* [The problem] From the first line to the last, write out the records exactly.

━━━━━ Input

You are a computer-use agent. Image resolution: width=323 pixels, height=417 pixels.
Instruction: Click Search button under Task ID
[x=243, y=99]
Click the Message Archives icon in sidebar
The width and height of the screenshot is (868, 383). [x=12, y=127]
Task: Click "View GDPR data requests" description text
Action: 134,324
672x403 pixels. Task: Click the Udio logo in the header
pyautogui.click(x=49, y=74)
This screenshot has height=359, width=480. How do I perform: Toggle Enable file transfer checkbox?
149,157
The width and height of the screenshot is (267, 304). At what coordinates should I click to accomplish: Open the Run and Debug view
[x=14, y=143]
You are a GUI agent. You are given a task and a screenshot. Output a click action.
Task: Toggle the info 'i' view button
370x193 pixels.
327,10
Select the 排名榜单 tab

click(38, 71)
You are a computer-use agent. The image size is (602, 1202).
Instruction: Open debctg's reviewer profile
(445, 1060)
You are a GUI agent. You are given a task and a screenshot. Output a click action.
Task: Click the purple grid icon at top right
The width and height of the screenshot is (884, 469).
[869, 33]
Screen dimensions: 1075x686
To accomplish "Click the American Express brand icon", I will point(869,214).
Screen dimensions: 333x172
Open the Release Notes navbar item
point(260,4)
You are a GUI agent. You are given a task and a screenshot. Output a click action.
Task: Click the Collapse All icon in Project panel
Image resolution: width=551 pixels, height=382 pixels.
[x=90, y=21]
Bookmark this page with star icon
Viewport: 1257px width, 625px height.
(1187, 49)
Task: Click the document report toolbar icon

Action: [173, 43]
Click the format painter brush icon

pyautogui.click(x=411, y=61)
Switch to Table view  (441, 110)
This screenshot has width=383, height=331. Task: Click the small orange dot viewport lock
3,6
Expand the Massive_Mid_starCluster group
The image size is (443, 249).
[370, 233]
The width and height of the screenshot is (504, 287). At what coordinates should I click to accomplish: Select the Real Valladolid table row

━━━━━━━━━━

* [Exercise answer]
You are a computer-use agent. Image resolution: width=323 pixels, height=417 pixels.
Instruction: Click Search button under Task ID
[x=243, y=99]
Click the Message Archives icon in sidebar
The width and height of the screenshot is (868, 383). [x=12, y=127]
Task: Click "View GDPR data requests" description text
Action: 134,324
672x403 pixels. Task: Click the Udio logo in the header
pyautogui.click(x=49, y=74)
This screenshot has height=359, width=480. How do I perform: Toggle Enable file transfer checkbox?
149,157
The width and height of the screenshot is (267, 304). At what coordinates should I click to accomplish: Open the Run and Debug view
[x=14, y=143]
You are a GUI agent. You are given a task and a screenshot. Output a click action.
Task: Toggle the info 'i' view button
370x193 pixels.
327,10
Select the 排名榜单 tab

click(38, 71)
You are a computer-use agent. The image size is (602, 1202).
Instruction: Open debctg's reviewer profile
(445, 1060)
You are a GUI agent. You are given a task and a screenshot. Output a click action.
Task: Click the purple grid icon at top right
The width and height of the screenshot is (884, 469).
[869, 33]
Screen dimensions: 1075x686
To accomplish "Click the American Express brand icon", I will point(869,214).
Screen dimensions: 333x172
Open the Release Notes navbar item
point(260,4)
You are a GUI agent. You are given a task and a screenshot. Output a click action.
Task: Click the Collapse All icon in Project panel
Image resolution: width=551 pixels, height=382 pixels.
[x=90, y=21]
Bookmark this page with star icon
Viewport: 1257px width, 625px height.
(1187, 49)
Task: Click the document report toolbar icon

Action: [173, 43]
Click the format painter brush icon

pyautogui.click(x=411, y=61)
Switch to Table view  (441, 110)
This screenshot has width=383, height=331. Task: Click the small orange dot viewport lock
3,6
Expand the Massive_Mid_starCluster group
The image size is (443, 249).
[370, 233]
The width and height of the screenshot is (504, 287). At what coordinates should I click to accomplish: Select the Real Valladolid table row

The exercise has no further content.